**Exercise brief**
Whichever lines of the entries hold the word "will" should be identified and copied.

**Listed records**
........
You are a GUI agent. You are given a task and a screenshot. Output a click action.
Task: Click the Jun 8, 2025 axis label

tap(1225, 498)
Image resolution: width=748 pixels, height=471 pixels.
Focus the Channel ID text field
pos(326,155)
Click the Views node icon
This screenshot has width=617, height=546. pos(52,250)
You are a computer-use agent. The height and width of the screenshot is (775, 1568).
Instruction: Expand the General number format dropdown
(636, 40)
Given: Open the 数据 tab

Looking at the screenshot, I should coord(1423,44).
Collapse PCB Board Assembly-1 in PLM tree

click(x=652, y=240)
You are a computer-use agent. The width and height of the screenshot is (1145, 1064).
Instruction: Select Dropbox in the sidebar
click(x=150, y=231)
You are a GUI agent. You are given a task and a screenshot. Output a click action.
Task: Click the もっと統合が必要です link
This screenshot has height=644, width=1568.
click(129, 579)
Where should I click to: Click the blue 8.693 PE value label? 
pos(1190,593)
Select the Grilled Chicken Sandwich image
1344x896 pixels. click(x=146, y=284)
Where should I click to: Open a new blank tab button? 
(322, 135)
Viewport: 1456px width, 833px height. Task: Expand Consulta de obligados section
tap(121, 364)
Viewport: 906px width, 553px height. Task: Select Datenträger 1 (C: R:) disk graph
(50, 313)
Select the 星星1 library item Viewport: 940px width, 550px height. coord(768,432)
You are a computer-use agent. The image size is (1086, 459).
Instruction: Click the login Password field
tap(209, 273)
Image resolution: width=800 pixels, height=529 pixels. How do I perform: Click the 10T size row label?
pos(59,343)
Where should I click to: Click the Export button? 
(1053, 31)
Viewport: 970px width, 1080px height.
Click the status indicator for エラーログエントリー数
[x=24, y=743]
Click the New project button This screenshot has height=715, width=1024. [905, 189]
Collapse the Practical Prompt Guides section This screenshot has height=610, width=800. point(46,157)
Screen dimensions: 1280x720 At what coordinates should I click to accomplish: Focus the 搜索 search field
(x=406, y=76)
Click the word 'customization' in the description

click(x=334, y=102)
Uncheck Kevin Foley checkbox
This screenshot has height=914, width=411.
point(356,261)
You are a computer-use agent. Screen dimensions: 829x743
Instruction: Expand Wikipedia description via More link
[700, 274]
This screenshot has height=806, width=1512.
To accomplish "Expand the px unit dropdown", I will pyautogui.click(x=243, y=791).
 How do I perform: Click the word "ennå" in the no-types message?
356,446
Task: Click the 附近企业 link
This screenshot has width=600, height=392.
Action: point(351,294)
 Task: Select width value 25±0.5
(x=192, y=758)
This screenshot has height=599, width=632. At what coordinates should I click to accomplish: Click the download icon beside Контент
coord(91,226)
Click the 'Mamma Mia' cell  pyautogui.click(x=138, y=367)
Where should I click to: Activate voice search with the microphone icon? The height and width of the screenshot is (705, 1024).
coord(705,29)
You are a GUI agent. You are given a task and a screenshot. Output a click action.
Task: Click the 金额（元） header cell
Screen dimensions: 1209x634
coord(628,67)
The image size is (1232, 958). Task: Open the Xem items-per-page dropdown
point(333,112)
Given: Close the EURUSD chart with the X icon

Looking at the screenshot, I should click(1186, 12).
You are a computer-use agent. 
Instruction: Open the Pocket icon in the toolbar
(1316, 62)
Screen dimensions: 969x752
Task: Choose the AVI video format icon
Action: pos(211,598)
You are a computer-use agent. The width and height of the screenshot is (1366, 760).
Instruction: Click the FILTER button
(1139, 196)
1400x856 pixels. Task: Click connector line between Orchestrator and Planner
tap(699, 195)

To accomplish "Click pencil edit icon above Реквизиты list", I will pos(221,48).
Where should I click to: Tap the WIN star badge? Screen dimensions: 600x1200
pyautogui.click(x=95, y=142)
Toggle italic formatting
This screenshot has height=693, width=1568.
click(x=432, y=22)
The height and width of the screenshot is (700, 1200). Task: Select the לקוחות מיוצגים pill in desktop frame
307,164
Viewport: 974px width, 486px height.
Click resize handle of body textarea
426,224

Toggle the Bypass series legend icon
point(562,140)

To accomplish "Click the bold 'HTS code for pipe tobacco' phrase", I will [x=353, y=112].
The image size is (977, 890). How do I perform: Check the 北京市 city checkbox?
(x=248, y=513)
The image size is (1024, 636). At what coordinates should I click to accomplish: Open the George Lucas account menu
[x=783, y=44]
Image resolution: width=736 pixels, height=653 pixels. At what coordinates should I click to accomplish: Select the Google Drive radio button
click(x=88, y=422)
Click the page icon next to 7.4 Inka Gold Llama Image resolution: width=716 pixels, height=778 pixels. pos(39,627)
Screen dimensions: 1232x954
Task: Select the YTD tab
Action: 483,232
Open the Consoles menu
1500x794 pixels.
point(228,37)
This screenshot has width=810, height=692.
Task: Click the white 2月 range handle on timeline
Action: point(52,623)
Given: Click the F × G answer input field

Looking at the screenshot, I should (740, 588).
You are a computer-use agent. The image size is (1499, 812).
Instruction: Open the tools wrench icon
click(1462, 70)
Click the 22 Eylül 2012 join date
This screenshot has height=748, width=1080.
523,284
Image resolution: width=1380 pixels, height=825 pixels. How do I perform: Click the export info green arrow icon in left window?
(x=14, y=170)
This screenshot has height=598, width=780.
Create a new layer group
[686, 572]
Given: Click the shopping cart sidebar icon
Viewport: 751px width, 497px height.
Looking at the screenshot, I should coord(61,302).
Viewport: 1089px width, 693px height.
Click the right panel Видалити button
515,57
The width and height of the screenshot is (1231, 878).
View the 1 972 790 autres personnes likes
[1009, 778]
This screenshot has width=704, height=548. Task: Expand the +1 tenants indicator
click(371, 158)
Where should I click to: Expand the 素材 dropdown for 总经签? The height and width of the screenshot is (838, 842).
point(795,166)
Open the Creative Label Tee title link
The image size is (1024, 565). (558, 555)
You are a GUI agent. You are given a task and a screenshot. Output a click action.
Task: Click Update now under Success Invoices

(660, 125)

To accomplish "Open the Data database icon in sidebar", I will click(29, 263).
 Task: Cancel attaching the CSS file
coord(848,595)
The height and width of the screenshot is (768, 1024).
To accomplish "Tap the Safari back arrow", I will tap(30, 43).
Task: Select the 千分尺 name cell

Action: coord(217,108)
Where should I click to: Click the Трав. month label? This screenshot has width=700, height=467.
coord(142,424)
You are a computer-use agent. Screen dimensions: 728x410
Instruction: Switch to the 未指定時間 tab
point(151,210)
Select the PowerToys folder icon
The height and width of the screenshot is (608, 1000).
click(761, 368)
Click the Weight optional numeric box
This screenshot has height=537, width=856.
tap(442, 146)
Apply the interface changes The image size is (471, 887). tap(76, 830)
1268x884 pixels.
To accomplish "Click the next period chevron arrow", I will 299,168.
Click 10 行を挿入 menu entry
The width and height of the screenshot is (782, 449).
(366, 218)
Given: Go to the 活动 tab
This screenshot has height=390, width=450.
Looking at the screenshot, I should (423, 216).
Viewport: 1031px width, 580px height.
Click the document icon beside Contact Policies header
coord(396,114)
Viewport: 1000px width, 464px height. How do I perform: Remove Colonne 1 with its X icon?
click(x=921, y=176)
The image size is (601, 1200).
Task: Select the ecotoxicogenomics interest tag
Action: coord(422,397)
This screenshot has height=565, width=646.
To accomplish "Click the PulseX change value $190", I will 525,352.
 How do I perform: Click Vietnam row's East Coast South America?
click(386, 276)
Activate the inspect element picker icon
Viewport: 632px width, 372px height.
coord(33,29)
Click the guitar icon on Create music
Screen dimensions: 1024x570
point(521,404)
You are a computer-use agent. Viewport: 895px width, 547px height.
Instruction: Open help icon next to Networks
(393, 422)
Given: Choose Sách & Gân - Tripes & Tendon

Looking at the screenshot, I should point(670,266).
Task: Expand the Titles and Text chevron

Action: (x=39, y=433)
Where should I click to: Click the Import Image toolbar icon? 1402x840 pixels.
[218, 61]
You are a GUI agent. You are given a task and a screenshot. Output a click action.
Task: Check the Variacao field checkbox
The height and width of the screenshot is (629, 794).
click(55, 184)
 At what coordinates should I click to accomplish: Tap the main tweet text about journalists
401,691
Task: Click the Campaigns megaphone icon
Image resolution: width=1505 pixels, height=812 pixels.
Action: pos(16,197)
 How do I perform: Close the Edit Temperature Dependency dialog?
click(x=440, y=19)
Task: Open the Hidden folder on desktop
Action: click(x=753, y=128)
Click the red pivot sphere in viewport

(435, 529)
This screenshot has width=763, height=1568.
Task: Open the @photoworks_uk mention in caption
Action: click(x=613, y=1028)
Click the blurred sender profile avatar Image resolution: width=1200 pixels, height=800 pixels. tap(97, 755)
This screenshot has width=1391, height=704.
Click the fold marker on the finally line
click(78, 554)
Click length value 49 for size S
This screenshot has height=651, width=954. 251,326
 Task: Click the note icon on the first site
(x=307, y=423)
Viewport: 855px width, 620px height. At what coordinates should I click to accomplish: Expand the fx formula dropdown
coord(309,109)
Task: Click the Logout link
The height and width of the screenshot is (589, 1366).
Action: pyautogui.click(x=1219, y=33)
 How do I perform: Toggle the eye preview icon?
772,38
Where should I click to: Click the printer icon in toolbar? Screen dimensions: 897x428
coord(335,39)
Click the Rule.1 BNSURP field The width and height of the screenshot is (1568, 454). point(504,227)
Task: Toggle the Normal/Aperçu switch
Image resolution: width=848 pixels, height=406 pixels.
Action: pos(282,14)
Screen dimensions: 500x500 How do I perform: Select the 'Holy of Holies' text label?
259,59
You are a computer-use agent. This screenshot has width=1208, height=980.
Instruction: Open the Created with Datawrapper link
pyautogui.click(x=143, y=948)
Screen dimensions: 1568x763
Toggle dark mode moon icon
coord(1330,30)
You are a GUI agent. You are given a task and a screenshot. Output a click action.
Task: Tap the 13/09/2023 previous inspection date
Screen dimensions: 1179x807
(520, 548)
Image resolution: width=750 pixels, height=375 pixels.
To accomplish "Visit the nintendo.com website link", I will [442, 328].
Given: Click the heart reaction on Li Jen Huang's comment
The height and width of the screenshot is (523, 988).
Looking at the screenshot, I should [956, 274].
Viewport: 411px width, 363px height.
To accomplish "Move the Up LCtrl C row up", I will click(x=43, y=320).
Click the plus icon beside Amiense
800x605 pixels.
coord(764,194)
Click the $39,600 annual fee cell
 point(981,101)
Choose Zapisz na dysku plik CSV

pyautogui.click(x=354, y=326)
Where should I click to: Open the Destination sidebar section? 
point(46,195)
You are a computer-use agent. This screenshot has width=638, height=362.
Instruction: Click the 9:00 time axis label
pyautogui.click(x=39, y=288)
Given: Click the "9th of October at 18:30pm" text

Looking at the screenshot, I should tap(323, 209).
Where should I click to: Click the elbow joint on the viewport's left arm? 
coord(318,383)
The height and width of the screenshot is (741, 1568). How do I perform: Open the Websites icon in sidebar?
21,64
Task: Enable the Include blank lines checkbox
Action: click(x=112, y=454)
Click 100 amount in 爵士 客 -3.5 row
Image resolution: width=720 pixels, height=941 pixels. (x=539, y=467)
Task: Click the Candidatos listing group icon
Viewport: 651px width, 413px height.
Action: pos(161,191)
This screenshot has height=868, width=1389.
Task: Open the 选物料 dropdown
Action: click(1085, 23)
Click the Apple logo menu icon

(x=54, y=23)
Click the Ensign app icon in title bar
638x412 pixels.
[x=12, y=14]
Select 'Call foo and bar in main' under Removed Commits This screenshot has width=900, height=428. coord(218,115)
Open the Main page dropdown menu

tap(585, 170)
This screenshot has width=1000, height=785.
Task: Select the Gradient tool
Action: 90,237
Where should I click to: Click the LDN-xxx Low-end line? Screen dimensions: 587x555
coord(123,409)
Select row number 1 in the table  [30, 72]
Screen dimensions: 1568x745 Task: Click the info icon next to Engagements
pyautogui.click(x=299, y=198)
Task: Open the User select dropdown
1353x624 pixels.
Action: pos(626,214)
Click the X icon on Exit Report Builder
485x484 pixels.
........
**Reply to the task**
To accomplish "Expand the px unit dropdown", I will pyautogui.click(x=243, y=791).
To accomplish "Click pencil edit icon above Реквизиты list", I will pos(221,48).
To accomplish "Click the bold 'HTS code for pipe tobacco' phrase", I will [x=353, y=112].
To accomplish "Open the Data database icon in sidebar", I will click(29, 263).
To accomplish "Tap the Safari back arrow", I will tap(30, 43).
To accomplish "Click the next period chevron arrow", I will 299,168.
To accomplish "Click the PulseX change value $190", I will 525,352.
To accomplish "Visit the nintendo.com website link", I will [442, 328].
To accomplish "Move the Up LCtrl C row up", I will click(x=43, y=320).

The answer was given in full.